We are in the midst of the “Dog Days of Summer” and the Sedona Real Estate Market has definitely been lethargic. Despite record temperatures, our local market has cooled off dramatically from the surge we saw in April and May. Compared with 2022, 2023 sales were off for those two months by 11 percent, but the Median Recorded Sales Price moved up 7.3 percent to $1,136,250 versus $1,058,750 in 2022. At that point, it appeared that momentum was building for a surprisingly robust price advance. That, however, petered out a month later as the housing market took a dive in June with the MRSP plunging to $892,500. July saw prices push back up to nearly the $1,000,000 mark (i.e. $999,900) but with rather “light trading.”
SFR inventory down from pre-pandemic level years
MRSP in June, down from spring market
Some of that can be chalked up to a return to the “normal” Pre-Pandemic seasonality of the Sedona market. Summer and winter have traditionally been our slow seasons with fall and spring as our peak periods. That said, we saw an unprecedented drop in Pending Sales this summer: 27 –a third of what used to be typical for the season.
With Demand down, Supply was steady at around 95 homes –twice the number at the peak of the market in 2021-2022, but half of the usual number prior to those “Unicorn Years.” That lagging level of inventory is reflective of the national picture as well. The phenomenon is largely attributed to high interest rates which provide a disincentive to homeowners considering selling. That’s especially true in Sedona where home buying and selling is largely discretionary. Very few people come to or leave Sedona because of the exigencies of a career move. If I have to exchange a 2.87 percent mortgage rate here for 7 percent elsewhere, I’ll think twice about moving.
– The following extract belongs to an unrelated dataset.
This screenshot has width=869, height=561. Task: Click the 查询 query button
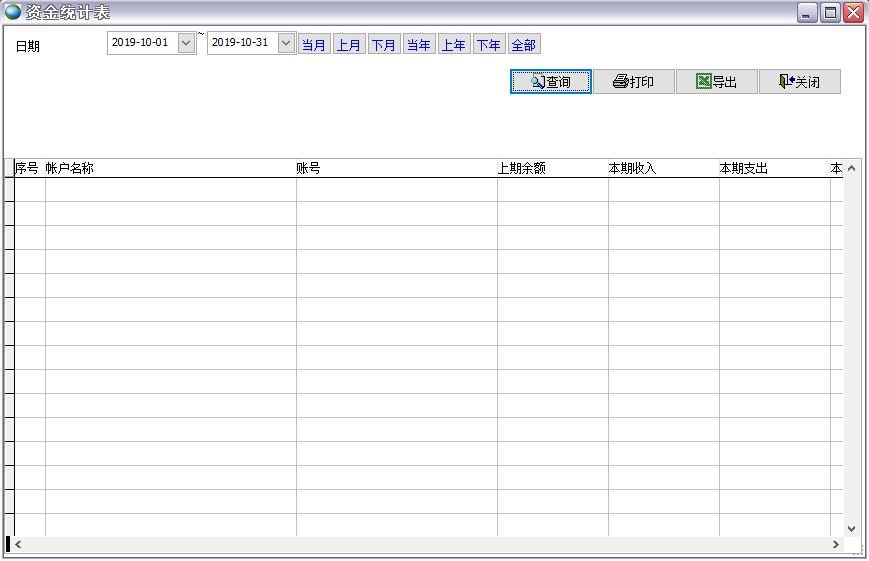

Demand expected to pick up in the coming months
Despite the dearth of buyers this summer, demand is expected to pick up as we move into the fall. Coupled with the continuing deficit of supply, that puts upward pressure on prices.
Mike Simonsen, CEO and Founder of highly respected Altos Research projects that low housing inventory is likely to persist at least for another year and a half and that shortage of supply will buoy prices. Even when mortgage rates drop, he contends that inventory will stay low thanks to the release of pent-up demand. Buyers will return to the market with urgency and more purchasing power, snapping up whatever new supply is added to the market.
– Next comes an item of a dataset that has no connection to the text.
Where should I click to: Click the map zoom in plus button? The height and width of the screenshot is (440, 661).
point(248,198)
He expects prices to climb slowly throughout the fall season and end the year at or above those record-breaking 2022 levels and make strong gains in 2024.
That forecast is echoed by such reliable market watchers as Case-Shiller, FHFA, CoreLogic, and the National Association of Realtors.
To those prophets of doom still trying to raise the specter of 2008, remember that beyond the melt-down of the mortgage industry at that time, it was the massive deluge of foreclosures that collapsed prices. It’s especially pertinent, then, to note that there have been no foreclosure sales reported in the Multiple Listing Service so far in 2023. And, none among the Pending Sales nor Active Inventory.